危険度【中】:血尿・排尿困難を伴う「頻尿」
- 症状: トイレの回数が異常に多いが、1回に出る量が少ない。赤っぽい尿(血尿)や、排尿時に痛がって鳴く(排尿困難)ことを伴う。
- メカニズム: 膀胱炎や膀胱結石による膀胱の炎症や刺激。
- 緊急性: 命の危険は低いが、痛みを伴うため、速やかな治療が必要です。
危険度【低〜中】:尿の量や色の変化
- 症状: 尿の色が濃い(脱水)、または異常に薄い(多尿)、または量が異常に多い。
- メカニズム: 脱水、腎臓病、糖尿病など、他の病気の影響。
排泄異常から疑われる、主な病気リスト!
排尿の異常は、膀胱だけでなく、腎臓や尿道など、泌尿器系全体の病変を示します。
| 病気の種類 | 主な症状 | 危険性のポイント |
| 1. 尿路結石 | 頻尿、血尿、排尿困難、尿路閉塞のリスク | 特に雄犬は尿道が細いため、小さな結石でも閉塞しやすく、緊急手術が必要となることがある。 |
| 2. 膀胱炎 | 頻尿、血尿、残尿感、尿の濁り | 細菌感染が原因。重症化すると結石の原因となったり、腎臓へ炎症が波及したりするリスクがある。 |
| 3. 腎不全(慢性) | 多飲多尿、食欲不振、嘔吐、体重減少 | 腎臓の老廃物ろ過機能が低下し、最終的に尿毒症を引き起こす。症状が進行してから気づくことが多い。 |
| 4. 膀胱・前立腺の腫瘍 | 頻尿、血尿(持続的)、排尿困難 | 腫瘍が尿道を圧迫・閉塞させ、排尿困難を引き起こす。高齢犬に多く、進行性の病気である。 |
無尿が疑われる際の「緊急行動」
尿路閉塞は時間との勝負です。特に雄犬の飼い主様は、以下の行動をすぐに確認してください。
雄犬の緊急サイン
- 唸り声・落ち着きがない: トイレの姿勢で何度も踏ん張るが、背中を丸めて唸るなど、強い痛みや不快感を訴えている。
- 膀胱の異常な張り: 下腹部を軽く触ったときに、異常に硬く、パンパンに張っている(尿が溜まっているサイン)。
- 嘔吐やぐったり: 尿毒症が進行し始めているサイン。
家庭での応急処置
- 保温と移動: 尿が出ない場合は、体を冷やさないようにタオルなどで包み、すぐに動物病院に連絡して向かいます。

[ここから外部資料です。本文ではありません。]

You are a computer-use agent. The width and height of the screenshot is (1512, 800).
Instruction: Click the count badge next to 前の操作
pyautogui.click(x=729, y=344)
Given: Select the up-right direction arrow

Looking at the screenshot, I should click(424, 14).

- 自己判断での水分補給NG: 脱水を心配して水を飲ませても、尿が出なければ悪化するだけです。自己判断で多量に水を与えるのは避けてください。
病院への連絡事項
「尿が全く出ていない」「雄犬で、トイレの姿勢で苦しそうにしている」「下腹部が張っている」といった、緊急性が高いことを電話で明確に伝え、すぐに診察を受けられるように手配してもらいましょう。
愛犬の排泄異常を防ぐ「日々のチェック」
異常の早期発見と予防には、日々の排泄物管理が欠かせません。
尿量のチェックと記録
- 回数: 普段のトイレ回数を把握しておき、異常な頻尿や回数の減少に気づけるようにします。
- 量と色: 1回に出る尿の量(シートの濡れ具合)と、尿の色(濃さ、透明度、血尿の有無)をチェックします。
水分補給と食事の管理
- 水分: 適切な飲水量を確保し、尿を薄く保つことで、結石の形成や細菌の増殖を防ぎます。

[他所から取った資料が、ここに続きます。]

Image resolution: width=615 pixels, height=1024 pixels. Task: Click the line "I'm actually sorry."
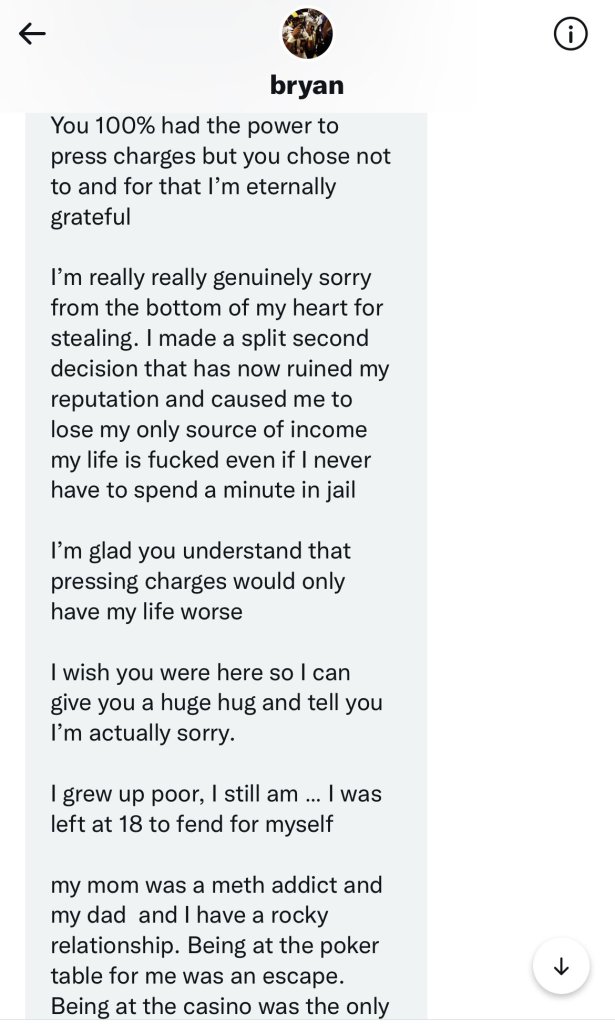[143, 733]
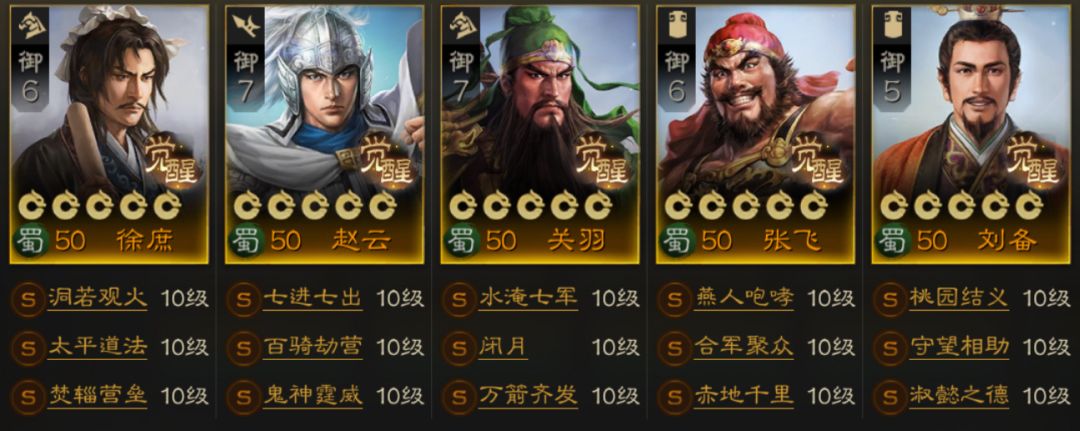Click the S-rank icon beside 桃园结义
Image resolution: width=1080 pixels, height=431 pixels.
[x=891, y=298]
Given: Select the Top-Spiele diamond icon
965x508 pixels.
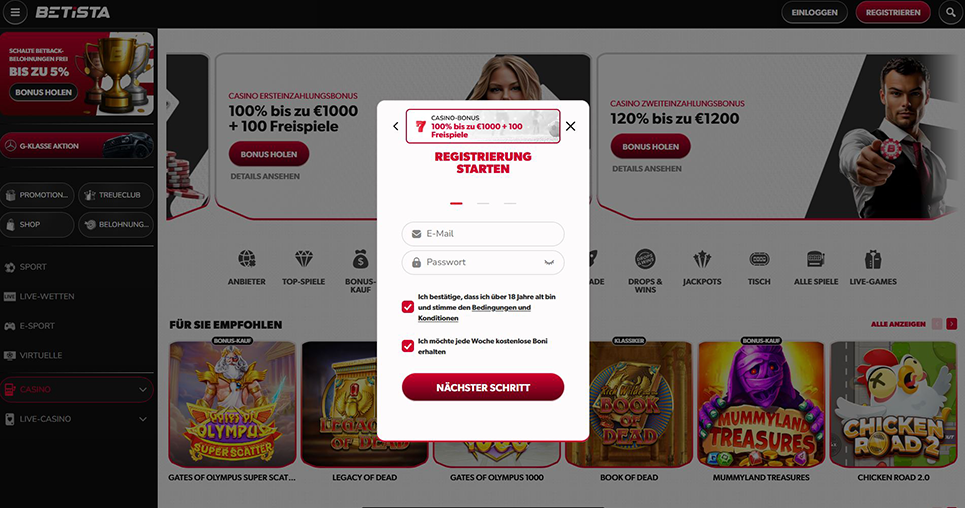Looking at the screenshot, I should pos(303,259).
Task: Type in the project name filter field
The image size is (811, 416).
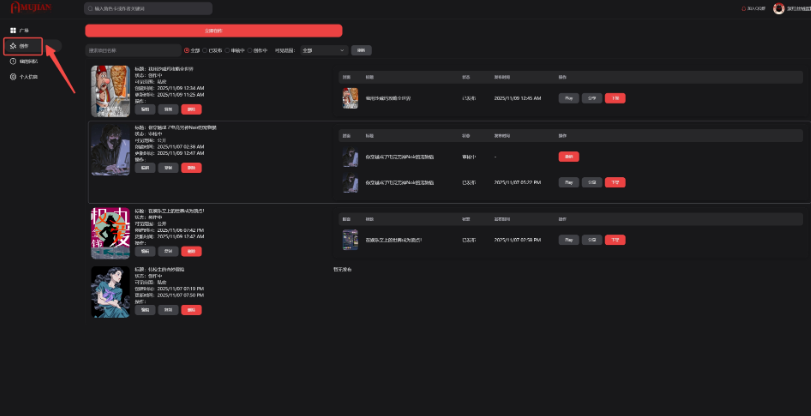Action: (x=130, y=50)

- 食事: 尿路結石のリスクがある場合は、ミネラルバランスを調整した療法食への切り替えが必要です。(獣医師の指示に従いましょう)
まとめ|排泄の異変に早く気づくことが愛犬を守る

| 行動原則 | 目的と効果 | 飼い主がすべき具体的な行動 |
| 1. 無尿の確認 | 尿路閉塞(超緊急事態)を見逃さない。 | トイレの姿勢で尿が全く出ていないか、下腹部が張っていないかをすぐに確認する。 |
| 2. 雄犬の緊急性 | 雄犬の尿道閉塞リスクの高さを理解する。 | 雄犬で頻繁な踏ん張りが見られたら、緊急事態とみなし速やかに受診する。 |
| 3. 尿の観察 | 膀胱炎や結石といった痛みを伴う病気を見つける。 | 尿の色、量、排尿時の痛みの有無を記録し、獣医師に伝える。 |
排尿の異常は、愛犬の健康状態を測る重要なバロメーターです。日々の排泄をチェックし、特に尿が出ない場合は、一刻を争う事態として迅速に行動しましょうね。